Marty Lederman at SCOTUSblog thinks that the ruling is hugely significant because it clarifies that the government must comply with Geneva’s Common Article 3 protections for all prisoners, at least until Congress changes the law:

This almost certainly means that the CIA’s interrogation regime is unlawful, and indeed, that many techniques the Administation has been using, such as waterboarding and hypothermia (and others) violate the War Crimes Act (because violations of Common Article 3 are deemed war crimes).

If I’m right about this, it’s enormously significant.

Certainly, if Marty is right, this is a Really Big Deal. More on this later. SCOTUSblog has several follow-up posts and round-ups to read through. Whew!

Gleen Greenwald has a nice summary of the ruling that you may want to read in addition to this one.
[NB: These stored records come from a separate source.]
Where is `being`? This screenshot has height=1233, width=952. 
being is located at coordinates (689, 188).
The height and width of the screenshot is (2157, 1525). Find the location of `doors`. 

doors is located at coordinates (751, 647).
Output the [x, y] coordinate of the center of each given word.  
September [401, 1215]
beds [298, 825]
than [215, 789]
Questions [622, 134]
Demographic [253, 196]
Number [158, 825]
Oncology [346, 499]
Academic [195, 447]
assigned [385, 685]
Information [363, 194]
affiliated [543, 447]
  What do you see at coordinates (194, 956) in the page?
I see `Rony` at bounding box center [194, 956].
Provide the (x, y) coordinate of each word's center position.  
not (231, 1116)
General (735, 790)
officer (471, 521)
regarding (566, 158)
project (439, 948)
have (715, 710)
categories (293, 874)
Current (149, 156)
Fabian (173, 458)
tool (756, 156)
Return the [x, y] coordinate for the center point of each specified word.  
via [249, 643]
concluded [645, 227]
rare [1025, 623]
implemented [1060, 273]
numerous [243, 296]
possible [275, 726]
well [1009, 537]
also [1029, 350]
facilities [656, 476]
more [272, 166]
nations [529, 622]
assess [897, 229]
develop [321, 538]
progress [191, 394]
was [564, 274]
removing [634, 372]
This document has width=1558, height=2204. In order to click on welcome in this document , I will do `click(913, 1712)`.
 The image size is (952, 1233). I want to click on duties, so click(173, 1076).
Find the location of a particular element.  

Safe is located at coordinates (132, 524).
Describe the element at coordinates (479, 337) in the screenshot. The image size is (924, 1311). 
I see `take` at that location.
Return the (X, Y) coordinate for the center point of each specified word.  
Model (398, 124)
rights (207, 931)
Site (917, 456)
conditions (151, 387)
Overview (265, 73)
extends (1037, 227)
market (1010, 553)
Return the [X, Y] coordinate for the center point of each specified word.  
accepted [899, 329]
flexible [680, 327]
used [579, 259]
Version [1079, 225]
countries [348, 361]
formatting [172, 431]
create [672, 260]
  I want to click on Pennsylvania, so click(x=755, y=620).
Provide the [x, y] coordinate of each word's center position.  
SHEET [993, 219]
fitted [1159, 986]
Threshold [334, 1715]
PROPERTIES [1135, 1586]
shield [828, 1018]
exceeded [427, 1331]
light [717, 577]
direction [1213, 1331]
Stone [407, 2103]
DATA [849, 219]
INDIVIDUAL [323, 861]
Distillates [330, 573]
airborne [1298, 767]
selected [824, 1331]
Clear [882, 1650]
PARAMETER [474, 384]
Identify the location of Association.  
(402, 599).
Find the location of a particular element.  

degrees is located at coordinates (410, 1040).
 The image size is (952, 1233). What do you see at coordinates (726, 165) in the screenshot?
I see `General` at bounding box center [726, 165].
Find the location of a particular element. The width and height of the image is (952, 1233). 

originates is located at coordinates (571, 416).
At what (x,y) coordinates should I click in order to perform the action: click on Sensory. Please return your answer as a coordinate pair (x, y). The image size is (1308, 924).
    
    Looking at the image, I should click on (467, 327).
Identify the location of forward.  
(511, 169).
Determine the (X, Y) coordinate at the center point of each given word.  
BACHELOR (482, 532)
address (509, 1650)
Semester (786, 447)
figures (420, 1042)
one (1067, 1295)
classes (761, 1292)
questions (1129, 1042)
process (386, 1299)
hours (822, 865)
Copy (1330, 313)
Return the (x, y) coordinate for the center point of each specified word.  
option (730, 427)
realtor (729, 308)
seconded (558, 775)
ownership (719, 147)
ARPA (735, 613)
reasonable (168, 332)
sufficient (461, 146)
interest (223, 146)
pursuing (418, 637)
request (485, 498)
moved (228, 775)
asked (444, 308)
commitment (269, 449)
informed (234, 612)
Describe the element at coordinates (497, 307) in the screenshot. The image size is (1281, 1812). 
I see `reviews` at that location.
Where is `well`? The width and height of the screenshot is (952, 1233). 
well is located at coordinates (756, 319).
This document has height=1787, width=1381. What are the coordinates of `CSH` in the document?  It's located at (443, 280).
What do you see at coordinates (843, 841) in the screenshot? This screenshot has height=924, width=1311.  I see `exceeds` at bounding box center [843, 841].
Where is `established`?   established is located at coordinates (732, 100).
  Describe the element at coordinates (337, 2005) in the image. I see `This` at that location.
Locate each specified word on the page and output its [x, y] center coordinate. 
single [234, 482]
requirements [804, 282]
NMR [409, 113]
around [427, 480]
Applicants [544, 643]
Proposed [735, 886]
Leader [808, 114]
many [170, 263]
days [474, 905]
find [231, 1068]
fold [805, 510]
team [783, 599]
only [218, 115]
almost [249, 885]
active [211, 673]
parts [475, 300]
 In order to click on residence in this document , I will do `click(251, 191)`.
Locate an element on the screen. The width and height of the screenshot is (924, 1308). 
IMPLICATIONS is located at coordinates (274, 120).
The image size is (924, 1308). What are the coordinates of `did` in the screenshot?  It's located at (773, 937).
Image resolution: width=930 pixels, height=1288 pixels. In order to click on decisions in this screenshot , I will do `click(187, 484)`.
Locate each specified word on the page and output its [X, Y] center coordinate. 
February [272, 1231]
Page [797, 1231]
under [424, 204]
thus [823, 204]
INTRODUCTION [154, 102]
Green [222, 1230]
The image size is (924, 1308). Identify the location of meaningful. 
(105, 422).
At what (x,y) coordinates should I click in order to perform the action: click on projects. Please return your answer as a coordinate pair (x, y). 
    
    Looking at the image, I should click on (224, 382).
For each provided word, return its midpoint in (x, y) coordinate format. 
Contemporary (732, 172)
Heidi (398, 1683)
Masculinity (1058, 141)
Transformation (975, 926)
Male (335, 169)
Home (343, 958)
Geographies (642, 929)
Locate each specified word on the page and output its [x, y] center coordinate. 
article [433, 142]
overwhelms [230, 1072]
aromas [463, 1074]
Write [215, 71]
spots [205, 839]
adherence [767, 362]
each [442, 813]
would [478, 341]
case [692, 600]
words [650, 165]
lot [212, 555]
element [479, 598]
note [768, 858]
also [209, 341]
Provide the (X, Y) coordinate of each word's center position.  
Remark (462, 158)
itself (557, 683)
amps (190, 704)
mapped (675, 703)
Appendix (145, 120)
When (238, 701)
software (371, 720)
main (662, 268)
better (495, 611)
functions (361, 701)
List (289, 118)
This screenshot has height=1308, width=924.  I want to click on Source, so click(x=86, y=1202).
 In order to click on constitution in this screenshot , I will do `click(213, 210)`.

In a later post, Glenn worries that Bush may simply ignore the Court’s ruling, under the theory that the Court is wrong and can no more impinge on his Constitutional powers than Congress can:

Thus, if the President decrees that compliance with a Supreme Court ruling would impair his ability to defend the nation, is it certain — or even likely — that the administration would comply with the ruling? It seems far more likely that the administration would simply assert that the Court has no authority to interfere with the President’s constitutional obligation to defend the country, and that any ruling which does that lacks validity and therefore can be ignored.

Scary.

I think it’s become clear that this is a major ruling, and a major setback for the Bush administration’s theory of the President’s “plenary powers” in wartime and the “unitary executive”. At the very least, the Court found that Congress not only has the power to control and restrict the President’s conduct in wartime, but that existing statutes have just that effect, and that the President has overstepped his authority. The decision may even have clarified that many other activities the government has been involved in (in particular, abusive interrogations), are actually federal crimes.

It will be very interesting to follow what Congress does next.